Harry kläffte, so dass einige Gemälde ihren Unmut über die Lärmbelästigung kundtaten. In diesem Moment betrat Severus den weitläufigen Gang. Es dauerte lange, bis er endlich bei Remus angekommen war, der die Zeit genutzt hatte, seinen dunkel gekleideten Kollegen genau zu beobachten.

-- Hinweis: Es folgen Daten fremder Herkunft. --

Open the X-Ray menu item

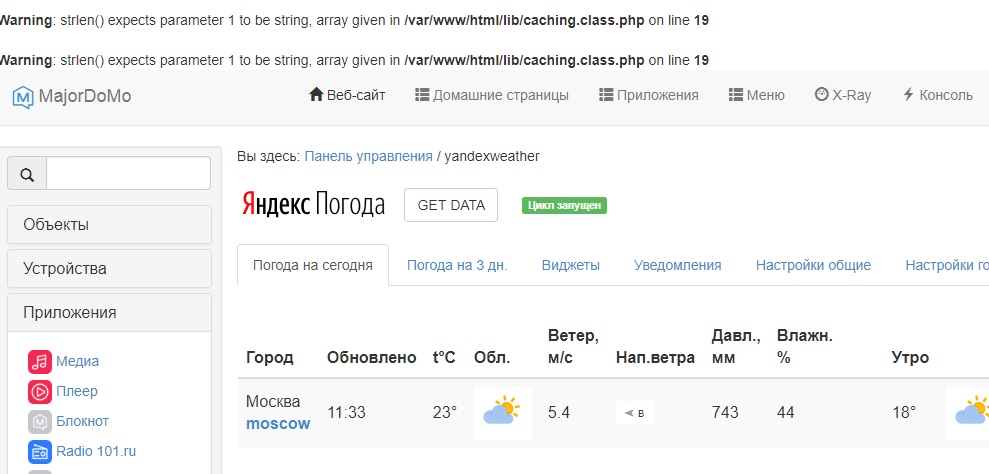843,96
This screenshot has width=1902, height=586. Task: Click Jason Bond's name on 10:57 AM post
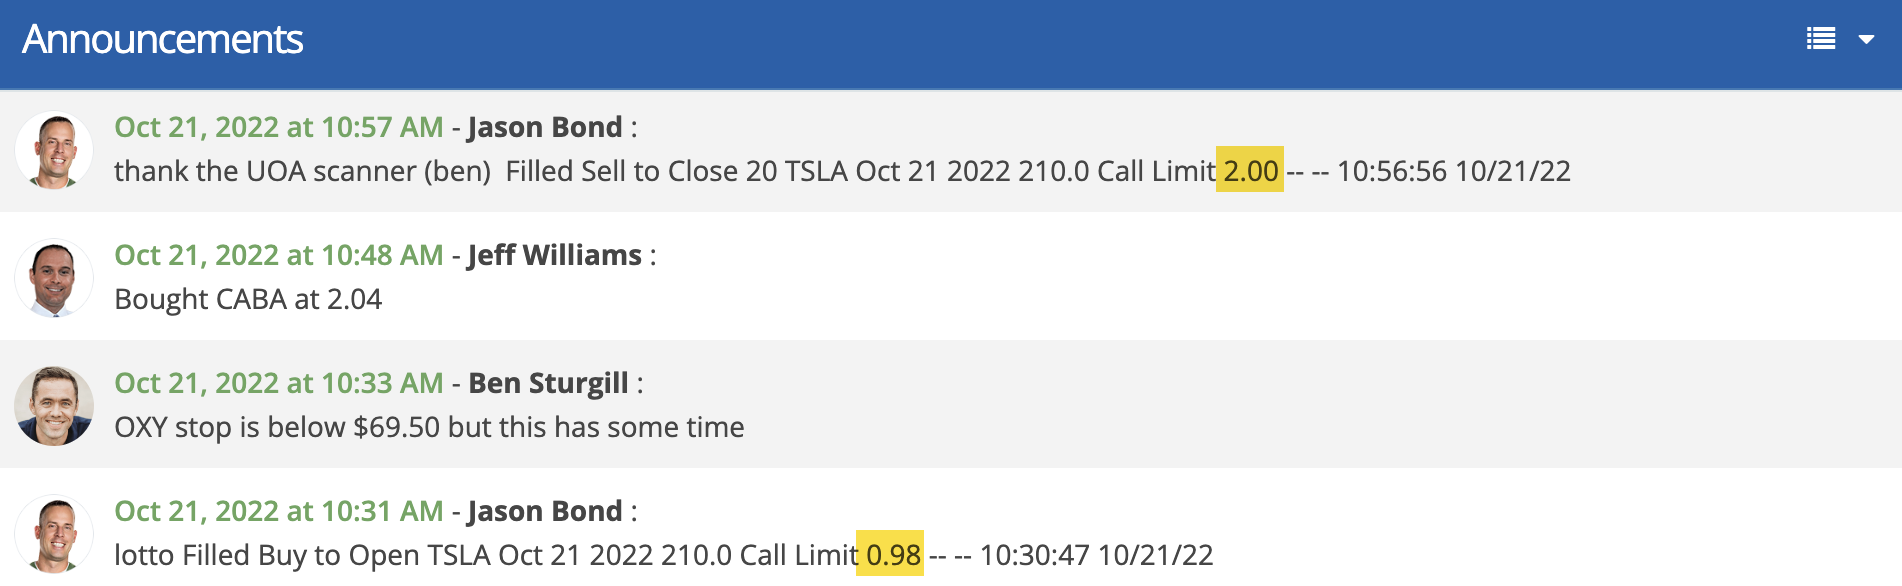pyautogui.click(x=545, y=127)

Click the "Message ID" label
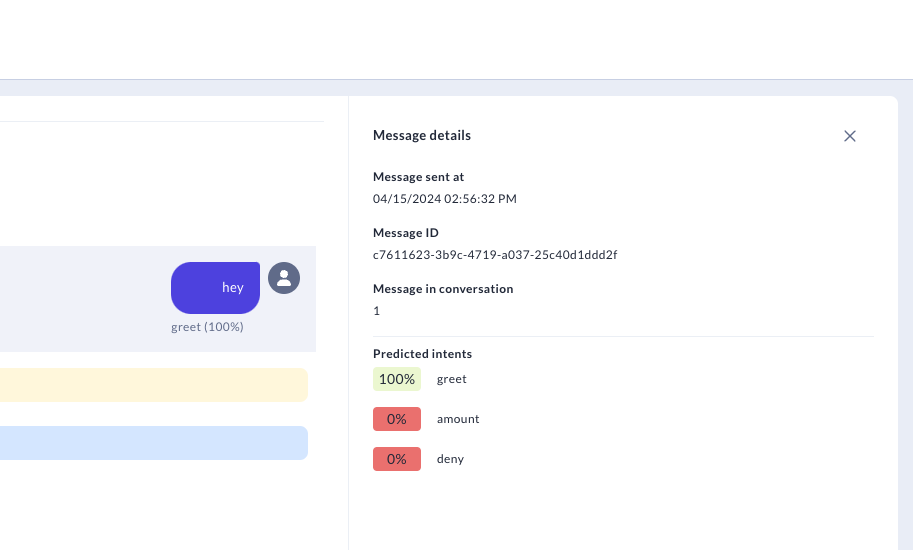[x=406, y=233]
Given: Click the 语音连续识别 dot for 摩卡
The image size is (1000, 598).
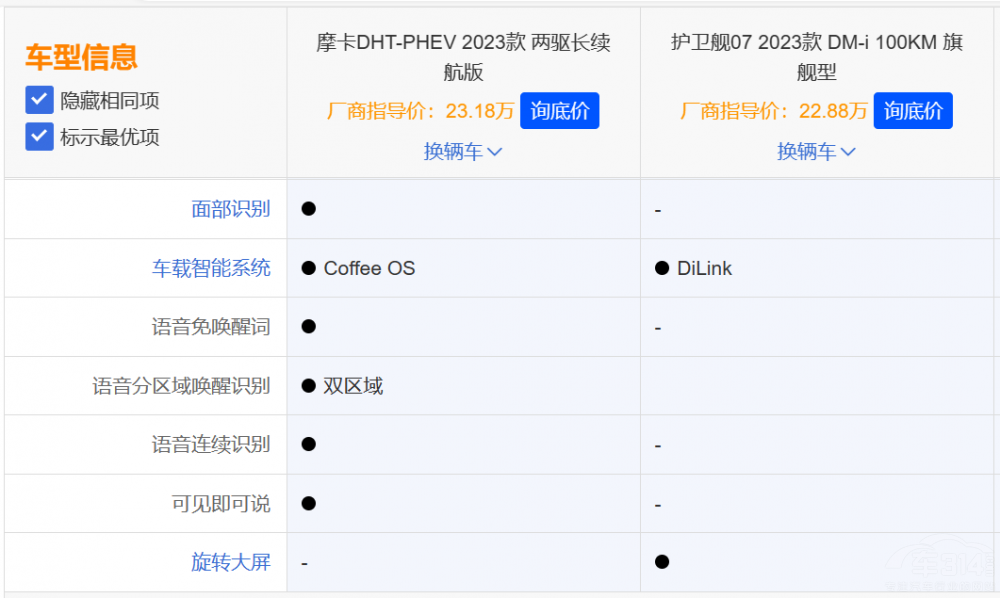Looking at the screenshot, I should coord(309,444).
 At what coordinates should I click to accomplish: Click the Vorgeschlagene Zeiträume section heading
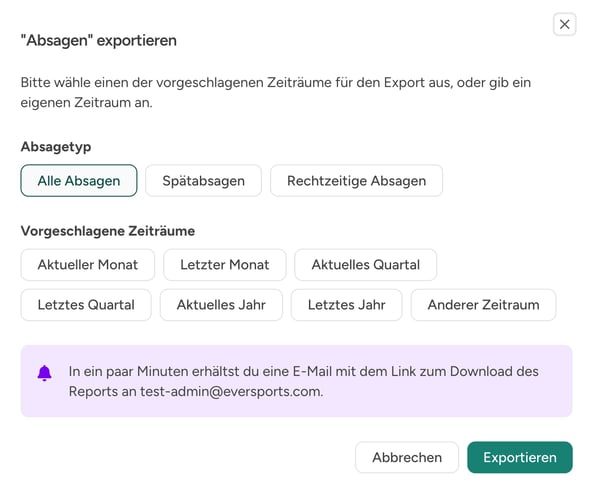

„Ich dachte eigentlich“, begann Remus mit einem unterdrückten Lächeln, „dass ich hier endlich meine Ruhe hätte.“
„Es tut mir Leid, dass ...“ Von Harrys lautem Bellen wurde er unterbrochen. Er sah sich einen Moment lang mit an, wie der Hund an der Tür scharrte und aufgeregt an ihr schnüffelte. Leise und mit einem Hauch Verständnis erklärte Severus das Verhalten des Tieres. „Er vermisst wohl seinen Freund.“
Remus spitzte die Lippen und beäugte Severus', bevor er vervollständigte: „Nicht nur er?“

Beinahe klang es nicht wie eine Frage, dazu war Remus bei der Betonung mit der Stimme am Ende nicht hoch genug gegangen. Severus hatte lange genug mit Albus zu tun und wusste, wenn sich jemand eine Anspielung erlaubte. Er ging jedoch nicht darauf ein, sondern hielt seine Hand entgegen, damit Remus ihm die Leine geben würde.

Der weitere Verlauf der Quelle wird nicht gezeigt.